Um pouco mais lenta está a mudança nas demais regiões. A área que compreende o Oriente Médio e África é a que possui os níveis mais altos – 9,24% sendo que em 2014 apresentava 10,17%. Na Ásia Pacífico, a redução foi de 9,51% para 8,72% no mesmo período. Enquanto isso, a Europa a mudança foi de 7,92% em 2014 para 7,29 % em 2018.

Ao analisar a região Latina, podemos perceber porque, junto à América do Norte, o mercado local também tem puxado essa mudança no setor de bebidas. No Chile, país com o maior número de ações governamentais para a redução do açúcar, o teor médio do ingrediente em bebidas açucaradas reduziu de 13,43% para 3,89%. Já no México, os níveis passaram de 6,72% para 6,2% e no Brasil de 5,6 % para 4,37%, todos com comparações de 2014 para 2018.

De igual forma, esse mesmo estudo mostra que nesse mesmo período foi registrado o aumento de lançamentos de produtos que destacam a ausência ou o baixo teor de açúcar na embalagem.
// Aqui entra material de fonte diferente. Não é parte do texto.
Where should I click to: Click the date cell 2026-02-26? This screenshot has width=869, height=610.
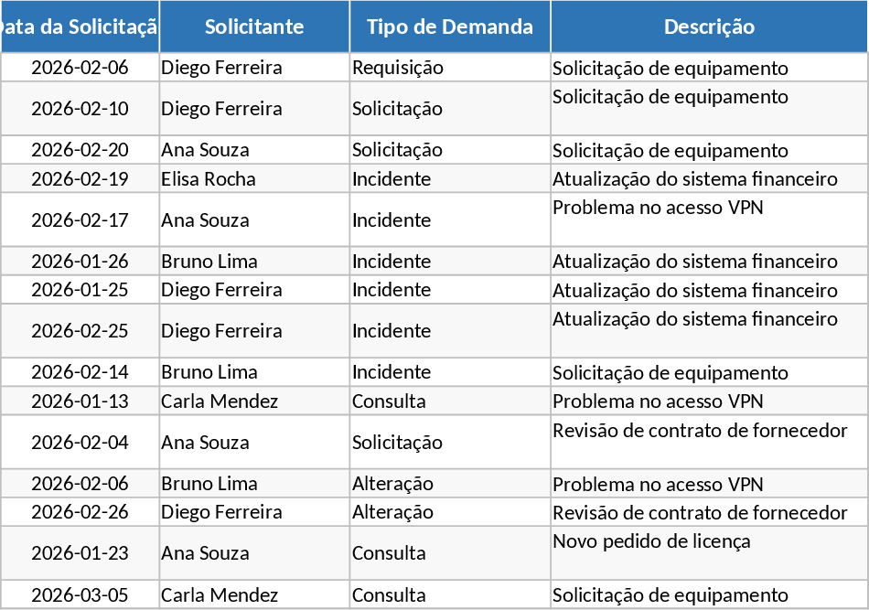(80, 512)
Novamente, a América do Norte está a frente com 15% a mais de lançamentos com esse foco. A região é seguida por América Latina e Europa, ambos com 13% a mais, e Oriente Médio, África e Ásia Pacífico, que aumentaram em 7% e 6%, respectivamente.

Segundo Viglione, a conclusão que a Kerry chega ao analisar todos esses dados, e a orientação que tem dado aos seus clientes, é que atualmente, produtos vencedores são aqueles que além de usar menos açúcar na fórmula, também oferecem perfis balanceados, são indulgentes e apresentam sensações amigáveis ao consumidor. Um desafio e tanto, mas que a Kerry está preparada para entregar aos seus clientes.

Soluções para a adequação da indústria

De acordo com a Kerry, os processos utilizados pela companhia permitem desenvolver soluções de alta performance e custo efetivo. TasteSense™ Sweet apresenta desempenho de modulação superior, gosto limpo e não tem sabor residual, entregando a percepção do dulçor e o sabor preferido pelos consumidores.

Alguns diferenciais apresentados são a tendência Clean Label (Rótulo Limpo), já que a linha foi desenvolvida com aromas naturais, a funcionalidade de uso em diversos mercados e o foco nutricional, pois a formulação é mais amigável para o consumidor. A tecnologia pode ser aplicada em bebidas, panificação, sorvetes e lácteos. O portfólio é flexível e oferece soluções líquidas e em pó.